Prompt 1: Can you write out the stretch of the Unicode meter thread from "----- Original Message" through "of those languages." word for word?

Passage shown:
Re: Wanted: An Internet Unicode Meter

From: Don Osborn (dzo@bisharat.net)
Date: Thu Jul 27 2006 - 13:08:44 CDT

  • Next message: JFC Morfin: "Re: New to Unicode"

    Thank you Debbie. I also found another document on LOP from a conference
    last year at http://www2005.org/cdrom/docs/p990.pdf . It has some additional
    specs.

    ----- Original Message -----
    From: Debbie Garside
    ...

    > Having had some contact with Professor Mikami, a brief outline to the best
    > of my knowledge, the Language Observatory project (Nagaoka University -
    > Japan) employs a UBI Crawler to trawl the web gathering information on
    > language, scripts, encodings etc. The project aims to analyse this data
    > providing stats on the coverage of the 300 languages as used in the
    > Declaration of Human Rights, amongst other things.
    >
    > http://www.elda.org/en/proj/scalla/SCALLA2004/mikami.pdf
    >
    > Amharic is one of those languages.
    >
    > Regards
    >
    > Debbie Garside
    >
    >> -----Original Message-----
    >> From: unicode-bounce@unicode.org
    >> [mailto:unicode-bounce@unicode.org] On Behalf Of Don Osborn
    >> Sent: 26 July 2006 21:37
    >> To: unicode@unicode.org; Daniel Yacob
    >> Cc: Tunde Adegbola; a12n-forum@bisharat.net
    >> Subject: Re: Wanted: An Internet Unicode Meter
    >>
    >> Hi Daniel, There was a workshop in Bamako last month
    >> sponsored by the African Academy of Languages, the Language
    >> Observatory, and the Japan Science and Technology Agency (see
    >> http://gii2.nagaokaut.ac.jp/giiblog/blog/lopdiary.php?itemid=7
    >> 15 ) which dealt with surveying African languages on the web.
    >> One of the things they did, according to Tunde Adegbola (who
    >> was there and you will recall from the Casablanca workshop
    >> last year) was to introduce something called the Language
    >> Identification Module (LIM).

Input records:
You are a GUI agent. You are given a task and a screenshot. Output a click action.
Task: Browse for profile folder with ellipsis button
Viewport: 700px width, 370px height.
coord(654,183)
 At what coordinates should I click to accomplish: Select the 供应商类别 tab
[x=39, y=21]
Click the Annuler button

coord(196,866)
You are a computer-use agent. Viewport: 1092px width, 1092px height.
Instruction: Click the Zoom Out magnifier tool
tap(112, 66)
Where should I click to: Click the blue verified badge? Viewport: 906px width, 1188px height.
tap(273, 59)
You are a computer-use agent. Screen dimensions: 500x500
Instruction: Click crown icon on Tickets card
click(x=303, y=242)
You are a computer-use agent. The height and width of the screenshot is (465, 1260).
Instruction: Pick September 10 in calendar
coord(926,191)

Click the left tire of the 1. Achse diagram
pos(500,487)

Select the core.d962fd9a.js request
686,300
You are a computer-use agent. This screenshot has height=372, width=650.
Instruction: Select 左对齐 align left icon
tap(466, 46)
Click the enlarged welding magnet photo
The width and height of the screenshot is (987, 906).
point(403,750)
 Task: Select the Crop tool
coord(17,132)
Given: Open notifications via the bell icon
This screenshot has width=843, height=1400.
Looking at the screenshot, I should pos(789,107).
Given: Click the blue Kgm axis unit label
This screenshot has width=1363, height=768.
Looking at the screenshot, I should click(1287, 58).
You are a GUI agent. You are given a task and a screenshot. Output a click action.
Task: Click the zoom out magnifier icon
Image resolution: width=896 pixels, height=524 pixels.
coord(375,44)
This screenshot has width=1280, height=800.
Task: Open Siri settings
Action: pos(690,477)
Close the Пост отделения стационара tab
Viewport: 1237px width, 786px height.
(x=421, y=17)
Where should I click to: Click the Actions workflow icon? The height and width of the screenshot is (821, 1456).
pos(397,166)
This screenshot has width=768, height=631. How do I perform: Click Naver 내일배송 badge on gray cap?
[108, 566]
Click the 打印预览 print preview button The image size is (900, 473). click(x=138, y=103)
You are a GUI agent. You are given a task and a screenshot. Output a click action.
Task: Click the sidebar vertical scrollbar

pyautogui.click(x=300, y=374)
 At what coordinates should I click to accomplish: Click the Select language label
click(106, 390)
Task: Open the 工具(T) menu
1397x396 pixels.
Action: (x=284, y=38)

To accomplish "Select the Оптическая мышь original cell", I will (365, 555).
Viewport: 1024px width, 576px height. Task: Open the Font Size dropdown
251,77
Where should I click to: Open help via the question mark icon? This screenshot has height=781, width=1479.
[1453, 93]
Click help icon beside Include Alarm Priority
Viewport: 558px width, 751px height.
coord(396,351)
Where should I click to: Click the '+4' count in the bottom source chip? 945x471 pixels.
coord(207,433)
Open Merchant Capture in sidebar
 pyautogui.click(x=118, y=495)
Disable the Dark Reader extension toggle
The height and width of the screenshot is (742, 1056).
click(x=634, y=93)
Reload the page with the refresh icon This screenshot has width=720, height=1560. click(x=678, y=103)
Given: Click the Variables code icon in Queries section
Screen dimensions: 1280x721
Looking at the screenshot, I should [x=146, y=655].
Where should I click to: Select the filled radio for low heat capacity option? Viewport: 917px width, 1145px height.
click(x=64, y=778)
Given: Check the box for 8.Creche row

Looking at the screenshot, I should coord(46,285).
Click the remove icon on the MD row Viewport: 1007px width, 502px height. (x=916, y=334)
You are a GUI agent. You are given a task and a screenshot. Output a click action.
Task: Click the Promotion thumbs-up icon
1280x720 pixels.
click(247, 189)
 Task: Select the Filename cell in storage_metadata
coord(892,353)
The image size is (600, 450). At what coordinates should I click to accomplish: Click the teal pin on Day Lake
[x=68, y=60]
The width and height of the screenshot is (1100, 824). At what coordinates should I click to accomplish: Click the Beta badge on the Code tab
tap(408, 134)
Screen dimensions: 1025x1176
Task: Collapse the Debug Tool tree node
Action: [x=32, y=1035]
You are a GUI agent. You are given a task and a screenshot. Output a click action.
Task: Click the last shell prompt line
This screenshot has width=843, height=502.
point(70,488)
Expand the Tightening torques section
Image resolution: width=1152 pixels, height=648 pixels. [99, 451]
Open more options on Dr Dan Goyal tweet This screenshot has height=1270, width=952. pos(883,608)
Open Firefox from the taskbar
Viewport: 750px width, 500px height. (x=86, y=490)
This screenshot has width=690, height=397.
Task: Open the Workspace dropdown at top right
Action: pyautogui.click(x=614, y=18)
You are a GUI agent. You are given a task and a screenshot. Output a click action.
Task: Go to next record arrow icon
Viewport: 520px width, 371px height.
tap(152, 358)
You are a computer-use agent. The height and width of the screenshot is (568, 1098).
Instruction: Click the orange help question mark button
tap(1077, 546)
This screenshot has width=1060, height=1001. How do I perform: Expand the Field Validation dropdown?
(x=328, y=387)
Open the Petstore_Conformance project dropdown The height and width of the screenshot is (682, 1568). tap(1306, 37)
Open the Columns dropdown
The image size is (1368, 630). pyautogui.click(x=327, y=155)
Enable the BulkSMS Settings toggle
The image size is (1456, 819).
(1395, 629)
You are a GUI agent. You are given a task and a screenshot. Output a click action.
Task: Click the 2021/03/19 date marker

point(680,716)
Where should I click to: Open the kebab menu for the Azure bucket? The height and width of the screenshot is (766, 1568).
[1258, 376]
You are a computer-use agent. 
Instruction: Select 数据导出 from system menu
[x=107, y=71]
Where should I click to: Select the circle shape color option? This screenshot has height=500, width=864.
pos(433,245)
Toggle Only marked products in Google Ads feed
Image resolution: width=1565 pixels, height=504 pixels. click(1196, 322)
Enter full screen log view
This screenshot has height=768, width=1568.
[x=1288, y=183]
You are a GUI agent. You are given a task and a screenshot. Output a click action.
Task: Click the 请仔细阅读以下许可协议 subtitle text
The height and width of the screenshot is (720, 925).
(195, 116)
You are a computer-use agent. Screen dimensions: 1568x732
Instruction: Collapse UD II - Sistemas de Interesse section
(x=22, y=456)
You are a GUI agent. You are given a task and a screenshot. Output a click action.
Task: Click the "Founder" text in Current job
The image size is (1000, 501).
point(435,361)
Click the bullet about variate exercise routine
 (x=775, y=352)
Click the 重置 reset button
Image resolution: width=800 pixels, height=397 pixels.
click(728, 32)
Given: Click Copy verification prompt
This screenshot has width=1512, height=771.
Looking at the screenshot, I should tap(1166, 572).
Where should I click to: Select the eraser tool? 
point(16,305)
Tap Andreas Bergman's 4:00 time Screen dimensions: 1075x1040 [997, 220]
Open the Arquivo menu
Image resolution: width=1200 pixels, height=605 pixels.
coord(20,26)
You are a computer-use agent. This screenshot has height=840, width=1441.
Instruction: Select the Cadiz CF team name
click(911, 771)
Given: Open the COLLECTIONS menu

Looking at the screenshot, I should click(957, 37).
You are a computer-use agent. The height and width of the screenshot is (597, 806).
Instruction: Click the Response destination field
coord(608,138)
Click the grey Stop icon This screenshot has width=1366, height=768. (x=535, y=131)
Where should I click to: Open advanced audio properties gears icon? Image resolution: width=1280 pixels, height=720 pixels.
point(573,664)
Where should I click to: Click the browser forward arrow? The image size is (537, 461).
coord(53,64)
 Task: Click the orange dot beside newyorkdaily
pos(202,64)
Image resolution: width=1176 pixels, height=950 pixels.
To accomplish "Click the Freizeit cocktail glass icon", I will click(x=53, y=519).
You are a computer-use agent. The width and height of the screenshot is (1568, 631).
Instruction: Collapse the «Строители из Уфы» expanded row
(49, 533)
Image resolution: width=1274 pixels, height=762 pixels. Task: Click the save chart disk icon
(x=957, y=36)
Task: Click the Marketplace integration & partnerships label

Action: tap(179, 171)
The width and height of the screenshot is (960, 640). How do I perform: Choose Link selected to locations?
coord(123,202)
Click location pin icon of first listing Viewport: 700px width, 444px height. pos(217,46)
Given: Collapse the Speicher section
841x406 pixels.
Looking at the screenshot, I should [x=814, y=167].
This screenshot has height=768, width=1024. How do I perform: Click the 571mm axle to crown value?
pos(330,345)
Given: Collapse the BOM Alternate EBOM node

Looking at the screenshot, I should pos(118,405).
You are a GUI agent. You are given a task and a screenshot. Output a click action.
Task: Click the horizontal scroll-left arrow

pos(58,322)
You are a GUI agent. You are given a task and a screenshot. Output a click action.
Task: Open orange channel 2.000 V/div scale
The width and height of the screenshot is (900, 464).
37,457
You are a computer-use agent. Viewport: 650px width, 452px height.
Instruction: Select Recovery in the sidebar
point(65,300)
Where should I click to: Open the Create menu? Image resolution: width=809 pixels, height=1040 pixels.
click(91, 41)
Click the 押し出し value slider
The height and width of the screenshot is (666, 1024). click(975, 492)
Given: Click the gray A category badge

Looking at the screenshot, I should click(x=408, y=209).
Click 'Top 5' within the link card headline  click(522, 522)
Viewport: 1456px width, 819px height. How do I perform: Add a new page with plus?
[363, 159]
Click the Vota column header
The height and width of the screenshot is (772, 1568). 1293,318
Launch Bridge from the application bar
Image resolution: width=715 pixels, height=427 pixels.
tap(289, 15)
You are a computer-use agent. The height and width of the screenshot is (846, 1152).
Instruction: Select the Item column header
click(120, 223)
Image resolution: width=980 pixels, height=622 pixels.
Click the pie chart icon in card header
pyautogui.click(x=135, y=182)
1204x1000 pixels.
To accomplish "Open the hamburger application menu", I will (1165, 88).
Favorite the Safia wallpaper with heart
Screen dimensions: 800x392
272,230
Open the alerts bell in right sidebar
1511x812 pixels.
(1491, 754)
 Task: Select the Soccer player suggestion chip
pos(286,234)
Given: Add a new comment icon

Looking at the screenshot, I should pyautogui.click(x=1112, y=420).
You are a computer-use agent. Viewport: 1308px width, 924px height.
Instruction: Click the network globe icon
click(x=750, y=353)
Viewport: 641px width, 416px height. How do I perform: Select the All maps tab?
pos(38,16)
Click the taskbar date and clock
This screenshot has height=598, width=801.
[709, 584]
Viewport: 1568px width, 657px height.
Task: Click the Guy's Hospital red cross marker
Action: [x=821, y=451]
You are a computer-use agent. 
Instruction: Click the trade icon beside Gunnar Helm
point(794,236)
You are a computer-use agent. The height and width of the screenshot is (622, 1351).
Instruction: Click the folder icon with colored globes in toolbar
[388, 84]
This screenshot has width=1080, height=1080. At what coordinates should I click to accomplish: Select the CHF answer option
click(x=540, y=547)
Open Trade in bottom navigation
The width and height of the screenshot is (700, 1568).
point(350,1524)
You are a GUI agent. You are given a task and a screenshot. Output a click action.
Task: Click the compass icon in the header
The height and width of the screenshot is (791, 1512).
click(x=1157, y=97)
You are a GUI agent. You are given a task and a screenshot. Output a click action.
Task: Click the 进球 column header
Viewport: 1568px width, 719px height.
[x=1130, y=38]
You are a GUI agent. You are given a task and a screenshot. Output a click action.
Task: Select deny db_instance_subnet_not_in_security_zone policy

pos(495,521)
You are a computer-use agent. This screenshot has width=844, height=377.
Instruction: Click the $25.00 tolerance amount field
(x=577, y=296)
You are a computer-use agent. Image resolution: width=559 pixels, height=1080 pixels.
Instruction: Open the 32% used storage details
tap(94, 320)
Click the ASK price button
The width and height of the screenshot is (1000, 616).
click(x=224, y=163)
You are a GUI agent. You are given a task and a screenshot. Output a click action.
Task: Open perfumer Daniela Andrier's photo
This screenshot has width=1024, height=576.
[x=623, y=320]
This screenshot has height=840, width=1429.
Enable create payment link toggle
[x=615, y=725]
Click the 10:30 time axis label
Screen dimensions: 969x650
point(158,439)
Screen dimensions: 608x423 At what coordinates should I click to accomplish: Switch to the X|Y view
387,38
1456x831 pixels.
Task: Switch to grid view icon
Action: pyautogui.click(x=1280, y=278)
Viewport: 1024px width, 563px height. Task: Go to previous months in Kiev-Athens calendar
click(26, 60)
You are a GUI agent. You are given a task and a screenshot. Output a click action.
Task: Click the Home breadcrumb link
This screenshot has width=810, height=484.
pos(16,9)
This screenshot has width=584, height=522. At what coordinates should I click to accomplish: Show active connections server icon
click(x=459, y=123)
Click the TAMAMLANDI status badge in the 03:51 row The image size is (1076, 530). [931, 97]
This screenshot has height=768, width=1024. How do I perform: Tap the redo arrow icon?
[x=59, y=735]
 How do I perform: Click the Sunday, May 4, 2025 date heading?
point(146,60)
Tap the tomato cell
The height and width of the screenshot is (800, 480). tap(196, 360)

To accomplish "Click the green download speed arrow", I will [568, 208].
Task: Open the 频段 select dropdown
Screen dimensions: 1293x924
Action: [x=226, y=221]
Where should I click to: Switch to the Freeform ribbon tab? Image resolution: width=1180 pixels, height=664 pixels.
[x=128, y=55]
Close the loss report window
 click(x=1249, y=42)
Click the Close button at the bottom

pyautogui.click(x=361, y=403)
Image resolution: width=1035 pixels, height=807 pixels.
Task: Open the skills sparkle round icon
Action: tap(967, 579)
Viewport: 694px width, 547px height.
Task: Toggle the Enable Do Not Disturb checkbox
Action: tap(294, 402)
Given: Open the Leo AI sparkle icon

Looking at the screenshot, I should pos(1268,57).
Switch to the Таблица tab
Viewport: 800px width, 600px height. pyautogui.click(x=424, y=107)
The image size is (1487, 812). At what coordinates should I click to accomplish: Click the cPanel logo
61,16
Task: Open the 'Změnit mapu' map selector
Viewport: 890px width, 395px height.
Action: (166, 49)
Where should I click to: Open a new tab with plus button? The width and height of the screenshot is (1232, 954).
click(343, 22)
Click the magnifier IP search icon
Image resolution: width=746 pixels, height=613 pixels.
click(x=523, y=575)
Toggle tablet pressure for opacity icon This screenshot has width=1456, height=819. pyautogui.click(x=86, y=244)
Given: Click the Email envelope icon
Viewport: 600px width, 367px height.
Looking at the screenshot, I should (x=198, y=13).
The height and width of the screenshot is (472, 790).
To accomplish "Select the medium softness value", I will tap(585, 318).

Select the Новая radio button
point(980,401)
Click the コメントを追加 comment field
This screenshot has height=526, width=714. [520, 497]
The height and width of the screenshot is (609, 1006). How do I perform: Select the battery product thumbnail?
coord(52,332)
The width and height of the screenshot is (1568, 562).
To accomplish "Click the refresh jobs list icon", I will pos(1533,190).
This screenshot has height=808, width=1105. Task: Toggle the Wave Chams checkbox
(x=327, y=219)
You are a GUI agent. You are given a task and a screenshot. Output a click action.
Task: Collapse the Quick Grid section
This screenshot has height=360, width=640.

Prompt 2: In the records, can you give back only the stretch from the line containing "Expand the Tightening torques section" through the line containing "Action: pyautogui.click(x=614, y=18)", with "taskbar" swapped for "dock" and everything else left unchanged?

Final result 1:
----- Original Message -----
    From: Debbie Garside
    ...

    > Having had some contact with Professor Mikami, a brief outline to the best
    > of my knowledge, the Language Observatory project (Nagaoka University -
    > Japan) employs a UBI Crawler to trawl the web gathering information on
    > language, scripts, encodings etc. The project aims to analyse this data
    > providing stats on the coverage of the 300 languages as used in the
    > Declaration of Human Rights, amongst other things.
    >
    > http://www.elda.org/en/proj/scalla/SCALLA2004/mikami.pdf
    >
    > Amharic is one of those languages.

Final result 2:
Expand the Tightening torques section
Image resolution: width=1152 pixels, height=648 pixels. [99, 451]
Open more options on Dr Dan Goyal tweet This screenshot has height=1270, width=952. pos(883,608)
Open Firefox from the dock
Viewport: 750px width, 500px height. (x=86, y=490)
This screenshot has width=690, height=397.
Task: Open the Workspace dropdown at top right
Action: pyautogui.click(x=614, y=18)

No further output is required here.